Dawgs had an uphill battle because the district court relied on two previous cases that seemingly precluded such a claim. In Dastar Corp. v. Twentieth Century Fox Film Corp., the Supreme Court Court held that the term “origin” in Section 43(a)(1)(A) of the Lanham Act means “the producer of the tangible goods that are offered for sale, and not . . . the author of any idea, concept, or communication embodied in those goods.” In the case, Crusade in Europe, a television program based on the same-titled book written by General Dwight D. Eisenhower. The copyright over the series expired in the 70s. Through a complicated path, Twentieth Century Fox acquired exclusive rights to distribute the series on video in the late 1980s, notably after the copyright had expired.
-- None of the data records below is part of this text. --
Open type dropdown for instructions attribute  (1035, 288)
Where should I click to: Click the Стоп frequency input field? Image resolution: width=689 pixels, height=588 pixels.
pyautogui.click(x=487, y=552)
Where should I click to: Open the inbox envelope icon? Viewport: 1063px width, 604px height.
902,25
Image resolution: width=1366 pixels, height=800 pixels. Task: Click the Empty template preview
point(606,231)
In the 90s, Dastar edited and released a version of the series with no reference to the original series. Twentieth Century Fox claimed that not acknowledging the source of the original series was a misrepresentation and that Dastar was effectively holding forth that it was the origin of the intellectual property. However, the Court found the Lanham Act claim failed because Dastar was the originator of the products it sold, despite not being the originator of the original series. A Lanham Act claim does not arise for merely claiming that a party is the producer of the video.
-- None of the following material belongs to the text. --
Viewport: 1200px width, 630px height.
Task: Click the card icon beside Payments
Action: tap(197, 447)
In Baden Sports, Inc. v. Molten USA, Inc., the Ninth Circuit Court of Appeals held that Baden had no claim under Section 43(a)(1)(B) because Baden based its false advertising claims on allegations that Molten was improperly asserting itself as the innovator of the technology-at-issue. Both Baden Sports and Molten USA are manufacturers of sporting equipment, such as basketballs. Molten had advertised that its basketballs had a “dual-cushion technology” and that such basketballs were “innovative.” Baden accused Molten of deceiving consumers into believing that Molten was the originator of dual-cushion technology. However, Baden had a patent covering dual-cushion technology and had successfully previously sued Molten USA over it. However, because this was a claim about the “originator” of dual-cushion technology, the Court held that because the claim did not go to the nature, characteristics, or qualities of the goods, Baden could not recover under Section 43(a)(1)(B).
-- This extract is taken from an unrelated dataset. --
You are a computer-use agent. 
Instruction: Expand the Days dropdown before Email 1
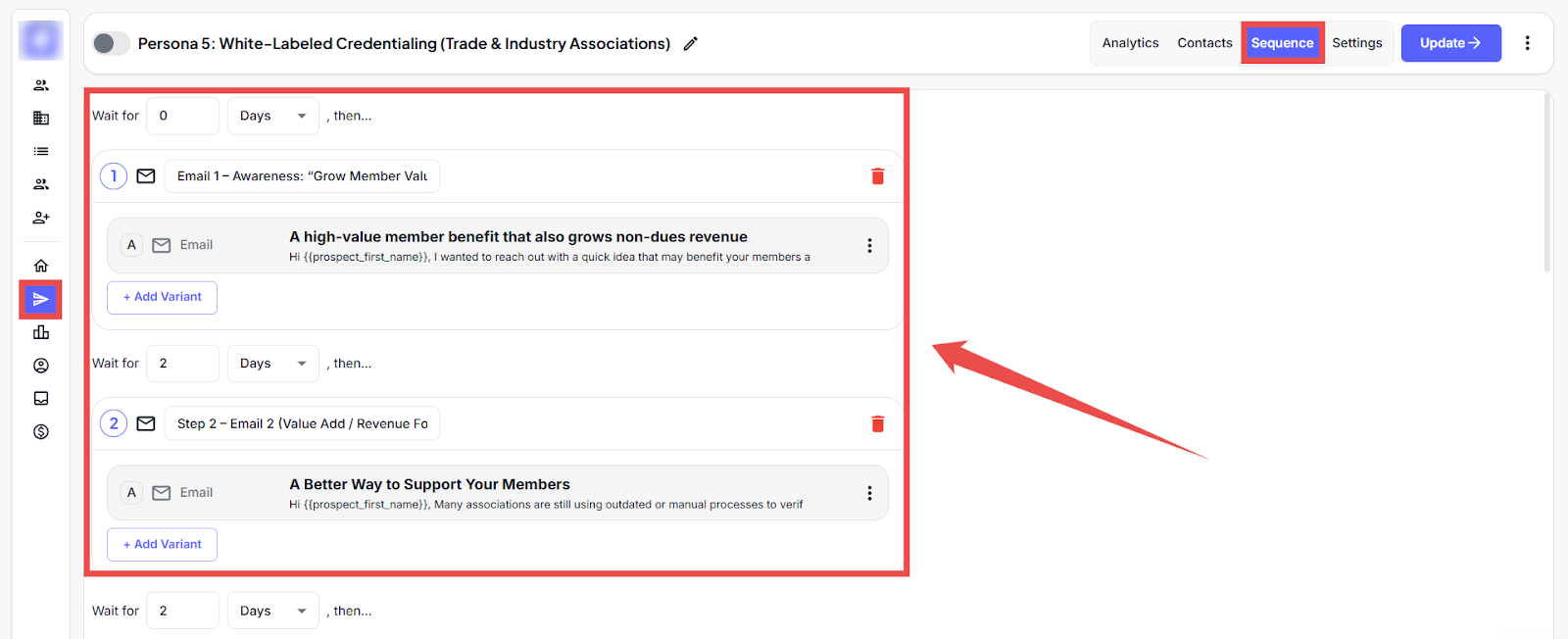273,116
However, the Federal Circuit distinguished Dawgs’ claim from those found in Dastar and Baden. The Court held that “[a] claim that a product is constructed of ‘patented’ material is not solely an expression of innovation and, hence, authorship.” Unlike Baden, Dawgs’ alleged false advertisements about claims to a product’s tangible nature, characteristics, or qualities. Dawgs showed that Crocs advertised that Croslite has numerous tangible benefits found in all of Crocs’ shoe products. Specifically, Dawgs alleged that (a) Crocs’ statements referring to the Croslite as exclusive, proprietary, and/or patented caused customers to believe that “Crocs’ molded footwear is made of a material that is different than any other footwear,” and (b) Crocs’ promotional materials “deceive consumers and potential consumers into believing that all other molded footwear . . . is made of inferior material compared to Crocs’ molded footwear.” The Federal Circuit then remanded for further proceedings to decide whether Crocs’ advertisements arose to unfair competition.
Thoughts
A company should be very careful when claiming that a product is patented. If a physical product is covered by a patent, it should be marked as such (this is called “Patent Marking” and should be discussed with your patent attorney when you receive a patent grant) or consumers should be given reasonable notice. However, you should not advertise your product as “patented” unless it is covered by a valid U.S. Patent if that claim is related to the tangible nature, characteristics, or qualities of the product.